La Tantra lanzó una estación-bomba de observación y entró de nuevo en la noche. Al cabo de seis horas, la estación-robot informó acerca de la composición del aire, de la temperatura, de la presión y demás condiciones existentes en la superficie del planeta.

Todo era allí normal, excepto un exceso de radiactividad.

— ¡Monstruosa tragedia! — barbotó con sofocada voz el biólogo Eon Tal, en tanto anotaba los últimos datos suministrados por la estación —. ¡Se han matado ellos mismos y han destruido todo su planeta!

— ¿Será posible? — preguntó Niza, tratando de contener las lágrimas —. ¡Qué espanto!

No me lo explico, pues la ionización no es tan fuerte…

— Desde entonces, han pasado bastantes años — respondió severo el biólogo. Su rostro circasiano, de nariz aguileña y aspecto viril, a pesar de su juventud, tenía una expresión dura —. Esta desintegración radiactiva es precisamente peligrosa porque va aumentando de un modo imperceptible. La cantidad total de emanaciones ha podido ir creciendo durante siglos, kor a kor, como llamamos nosotros a las biodosis de radiación, y de pronto, un salto cualitativo! Se anula la procreación, viene la esterilidad y surgen, por añadidura, las epidemias de origen radiactivo… No es la primera vez que esto ocurre. El Gran Circuito ha conocido catástrofes semejantes…

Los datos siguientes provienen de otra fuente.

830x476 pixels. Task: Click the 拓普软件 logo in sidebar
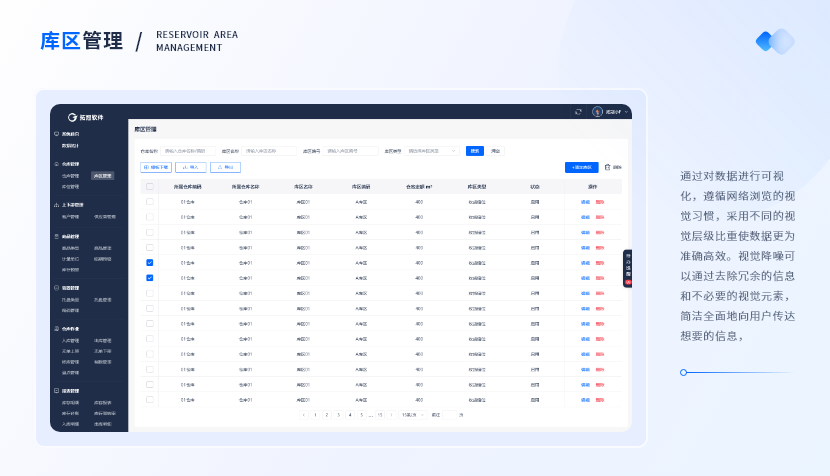[x=72, y=117]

— Como la del llamado «Planeta del sol violáceo» — resonó detrás de ellos la voz de Erg Noor.

— Lo más trágico — comentó el taciturno Pur Hiss — es que su extraño sol, setenta y ocho veces más luminoso que el nuestro y de la clase espectral A-cero, aseguraba a los habitantes una energía muy elevada…

— ¿Dónde está ese planeta? — inquirió el biólogo Eon Tal —. ¿No es el que el Consejo se propone poblar?

— El mismo. En su honor se dio el nombre de Algrab a la nave que acaba de perecer.

— ¡La estrella Algrab o Delta del Cuervo! — exclamó asombrado el biólogo —. ¡Pero ésa está muy lejos!

— A cuarenta y seis parsecs. Mas nosotros construimos astronaves que hacen raids cada vez más largos…

El biólogo asintió con la cabeza y barbotó que no había sido un acierto dar a aquella astronave el nombre de un planeta perecido.